Page 1 of 2 12 LastLast
Results 1 to 10 of 16
  1. #1
    Donald Qualls's Avatar
    Join Date
    Jan 2005
    Location
    North Carolina, USA (transplanted from Seattle)
    Shooter
    Multi Format
    Posts
    1,845

    Alternate filter source and filter stacking

    I've located a source for very inexpensive filters that appear as if they'd be usable for multi-contrast, split-filter, and potentially even color printing (though color isn't a good option with my present cold light setup). That source is Lee Filters: http://www.leefilters.com/home.asp

    I'm in process of locating a local dealer, but it appears they sell a half sheet, 20x24 inches, for about $8, and they have filters that mimic CC spectra in red, blue, green, cyan, yellow, and magenta -- the ones I'm interested in, yellow and magenta, up to 50cc density. One half sheet will make about a dozen 6x6 inch above-negative filters -- pretty decent pricing! I understand that in order to get extreme high and low contrast with multigrade papers (ideally, I'd like to get from 00 through 5, but I'm not sure how much of that range will be realizable from a Zone VI cold light), I might need as high as 140cc -- am I correct in thinking that stacking multiple layers of filters would increase the density arithmetically? If not, is there a factor I could use? Alternately, where might one locate 00 and 5 filters in 6x6 inch for a good price, ready to use?
    Photography has always fascinated me -- as a child, simply for the magic of capturing an image onto glossy paper with a little box, but as an adult because of the unique juxtaposition of science and art -- the physics of optics, the mechanics of the camera, the chemistry of film and developer, alongside the art in seeing, composing, exposing, processing and printing.

  2. #2
    ann
    ann is offline

    Join Date
    Sep 2002
    Shooter
    35mm
    Posts
    2,859
    Images
    26
    at one time, one could buy 12x12 sheets of graded Ilford filters for printing at B&H. we got them to replace damaged filters and was cheaper to buy a full sheet and cut down to fit particular enlargers than buy a new set.

  3. #3
    Helen B's Avatar
    Join Date
    Jul 2004
    Location
    Hell's Kitchen, New York, USA
    Shooter
    Multi Format
    Posts
    1,557
    Images
    27
    Donald,

    You are correct: a CC10 plus a CC20 is the same as a CC30. As well as giving away the little swatchbooks for free, Lee et al offer larger 'Designer' swatchbooks, usually for a nominal price, but that seems to depend on the dealer. These are about 3" x 6" unfortunately. Maybe no good for this case, but possibly worth knowing about.

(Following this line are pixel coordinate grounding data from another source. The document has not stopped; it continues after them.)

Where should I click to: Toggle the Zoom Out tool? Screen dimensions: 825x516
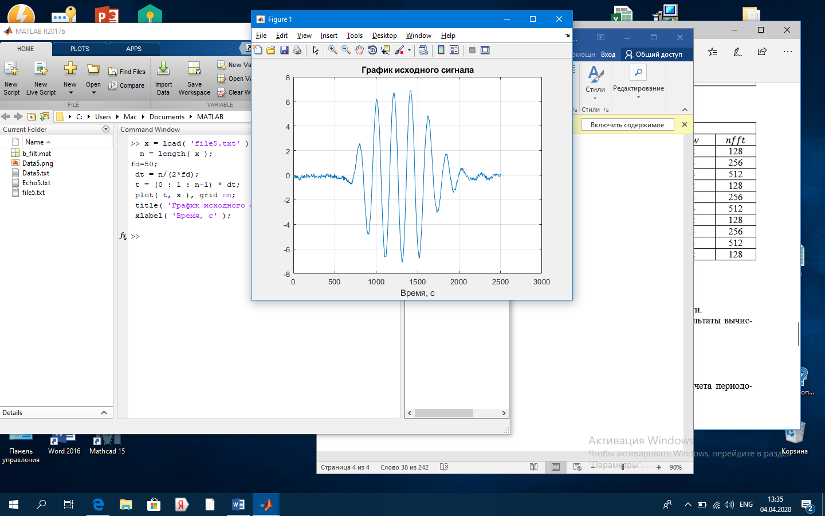(345, 50)
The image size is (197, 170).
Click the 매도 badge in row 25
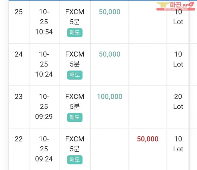(75, 33)
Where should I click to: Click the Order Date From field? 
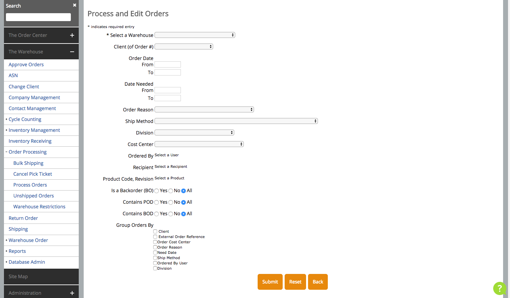(x=168, y=65)
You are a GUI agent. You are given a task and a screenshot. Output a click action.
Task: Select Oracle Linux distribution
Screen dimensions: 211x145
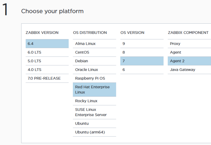tap(94, 70)
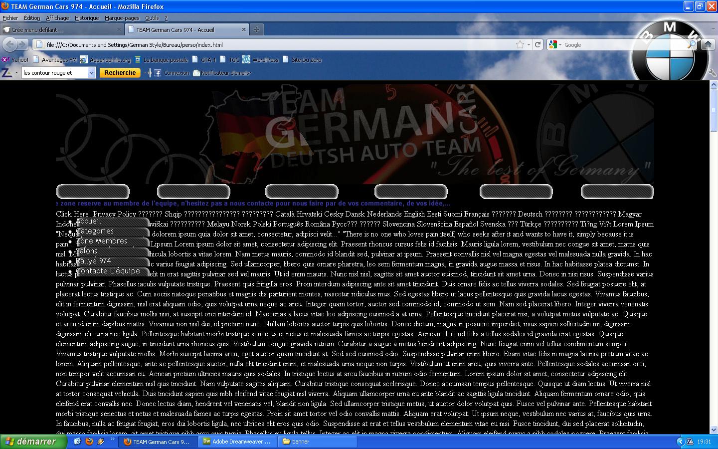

    Rosco also do CC equivalent filters. If I had to choose between Lee and Rosco, I'd generally go for Rosco because they seem to last longer. I've never done a proper comparative test, this is just an unscientific observation over the years I've been using them on hot lights so don't take it as gospel.

    Good luck with your search,
    Helen

  4. #4
    Helen B's Avatar
    Join Date
    Jul 2004
    Location
    Hell's Kitchen, New York, USA
    Shooter
    Multi Format
    Posts
    1,557
    Images
    27
    "It took a while to find the bandpass charts with the Roscoe filters but they are on the site."

    A quick way to them is to go the the Rosco (sic) page I gave the link to and click on the little graph icons.

    Best,
    Helen

  5. #5
    Lee L's Avatar
    Join Date
    Nov 2004
    Shooter
    Multi Format
    Posts
    3,239
    Steve Anchell, p. 94 of The Variable Contrast Printing Manual, recommends the Roscoe [sic] 68 Sky Blue and 389 Chroma Green for split filter printing. He also discusses filtration options for different light sources to allow the maximum contrast range, with contributions from several people who have calibrated their systems.

    In addition, there is an appendix of paper and filter combinations that provide a good handle on just how much contrast control you get from many different combinations. A recommended book if you're trying to calibrate, and extend the possibilities with a given light source and VC papers.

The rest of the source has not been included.